Indeed, the (mistaken) notion that the Air Force is a supporting arm for the Army comes across from the opinions expressed by generations of senior Army officers from Generals JN Chaudhuri and Sam Manekshaw onwards and now General Rawat. Air Chief Marshal PC Lal, perhaps the most cerebral of all air chiefs, referred to this as the “supremo syndrome”, an alleged tendency for the Army to treat the other services as “under command”. Even now, in light of this controversy, a cursory analysis of the discourse on military WhatsApp groups will still find that many Army officers submit to this view.

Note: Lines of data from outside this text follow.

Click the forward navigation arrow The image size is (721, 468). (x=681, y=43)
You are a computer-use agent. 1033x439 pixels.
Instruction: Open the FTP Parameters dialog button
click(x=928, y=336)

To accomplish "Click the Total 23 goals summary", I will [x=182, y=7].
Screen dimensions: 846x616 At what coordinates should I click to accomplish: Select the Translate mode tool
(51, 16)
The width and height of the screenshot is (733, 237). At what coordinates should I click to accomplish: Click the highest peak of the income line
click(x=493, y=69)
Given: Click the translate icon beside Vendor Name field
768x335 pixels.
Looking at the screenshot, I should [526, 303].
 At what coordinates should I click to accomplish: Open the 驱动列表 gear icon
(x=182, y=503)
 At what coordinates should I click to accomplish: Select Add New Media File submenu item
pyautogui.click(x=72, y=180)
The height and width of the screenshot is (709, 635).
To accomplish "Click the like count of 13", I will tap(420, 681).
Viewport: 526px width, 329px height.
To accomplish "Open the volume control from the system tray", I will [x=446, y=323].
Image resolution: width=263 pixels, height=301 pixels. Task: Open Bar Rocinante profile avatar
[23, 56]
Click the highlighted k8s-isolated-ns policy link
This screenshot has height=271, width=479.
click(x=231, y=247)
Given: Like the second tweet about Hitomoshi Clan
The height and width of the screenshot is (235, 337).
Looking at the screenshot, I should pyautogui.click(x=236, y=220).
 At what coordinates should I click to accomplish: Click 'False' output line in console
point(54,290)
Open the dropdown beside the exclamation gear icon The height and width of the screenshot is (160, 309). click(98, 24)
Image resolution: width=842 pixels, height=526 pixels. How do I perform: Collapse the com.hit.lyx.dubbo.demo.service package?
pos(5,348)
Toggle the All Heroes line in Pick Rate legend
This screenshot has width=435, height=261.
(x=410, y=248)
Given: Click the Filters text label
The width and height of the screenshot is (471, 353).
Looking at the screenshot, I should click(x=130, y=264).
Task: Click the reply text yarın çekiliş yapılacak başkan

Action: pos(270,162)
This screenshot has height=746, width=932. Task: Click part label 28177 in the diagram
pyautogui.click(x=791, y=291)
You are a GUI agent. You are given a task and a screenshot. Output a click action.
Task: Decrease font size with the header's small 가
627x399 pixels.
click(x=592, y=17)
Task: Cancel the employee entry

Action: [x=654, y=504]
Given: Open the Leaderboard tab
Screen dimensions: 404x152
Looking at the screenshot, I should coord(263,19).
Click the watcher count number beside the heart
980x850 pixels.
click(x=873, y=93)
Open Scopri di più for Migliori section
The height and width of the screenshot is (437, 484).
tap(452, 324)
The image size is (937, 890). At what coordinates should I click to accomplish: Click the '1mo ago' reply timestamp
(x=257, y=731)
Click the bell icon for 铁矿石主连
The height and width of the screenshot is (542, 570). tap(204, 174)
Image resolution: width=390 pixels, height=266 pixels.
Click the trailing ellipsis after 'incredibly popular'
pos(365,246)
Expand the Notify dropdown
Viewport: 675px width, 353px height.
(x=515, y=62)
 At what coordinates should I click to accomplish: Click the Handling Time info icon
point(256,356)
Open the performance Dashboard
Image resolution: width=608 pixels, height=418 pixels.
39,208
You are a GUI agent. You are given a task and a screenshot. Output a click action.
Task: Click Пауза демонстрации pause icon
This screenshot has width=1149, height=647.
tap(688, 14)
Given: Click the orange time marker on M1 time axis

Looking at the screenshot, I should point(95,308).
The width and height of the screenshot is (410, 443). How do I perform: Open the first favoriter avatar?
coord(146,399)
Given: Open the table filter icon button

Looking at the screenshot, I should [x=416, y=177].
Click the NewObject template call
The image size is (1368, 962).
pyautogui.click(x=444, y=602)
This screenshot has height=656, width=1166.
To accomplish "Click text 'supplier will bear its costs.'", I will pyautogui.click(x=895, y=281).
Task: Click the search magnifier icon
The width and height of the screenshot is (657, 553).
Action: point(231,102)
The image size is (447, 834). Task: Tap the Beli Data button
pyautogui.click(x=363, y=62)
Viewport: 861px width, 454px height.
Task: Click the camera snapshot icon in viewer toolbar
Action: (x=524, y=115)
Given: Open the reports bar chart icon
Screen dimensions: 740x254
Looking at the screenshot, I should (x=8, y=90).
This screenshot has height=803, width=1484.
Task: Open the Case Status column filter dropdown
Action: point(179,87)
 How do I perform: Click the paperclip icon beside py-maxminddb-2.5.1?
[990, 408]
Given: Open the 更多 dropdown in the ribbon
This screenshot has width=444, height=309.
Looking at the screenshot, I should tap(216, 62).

In turn, the Air Force, too, has not covered itself in glory in the positions it has taken on the issue of jointness. To begin with, it has fanatically opposed the post of CDS, arguing, even in the face of evidence to the contrary, that current structures were optimum. On the contrary, the consensus-based and rotational office of the chairman chiefs of staff, and the convoluted arrangements of advanced and tactical headquarters have not, in any of our wars, facilitated jointness. More egregiously, the Air Force has been unwilling to propose an acceptable model of jointness, one perhaps drawing on the experience of other modern militaries, and instead propounds the “all is well” syndrome. Ultimately, India’s military effectiveness is compromised between these two irreconcilable, if flat out misguided, syndromes.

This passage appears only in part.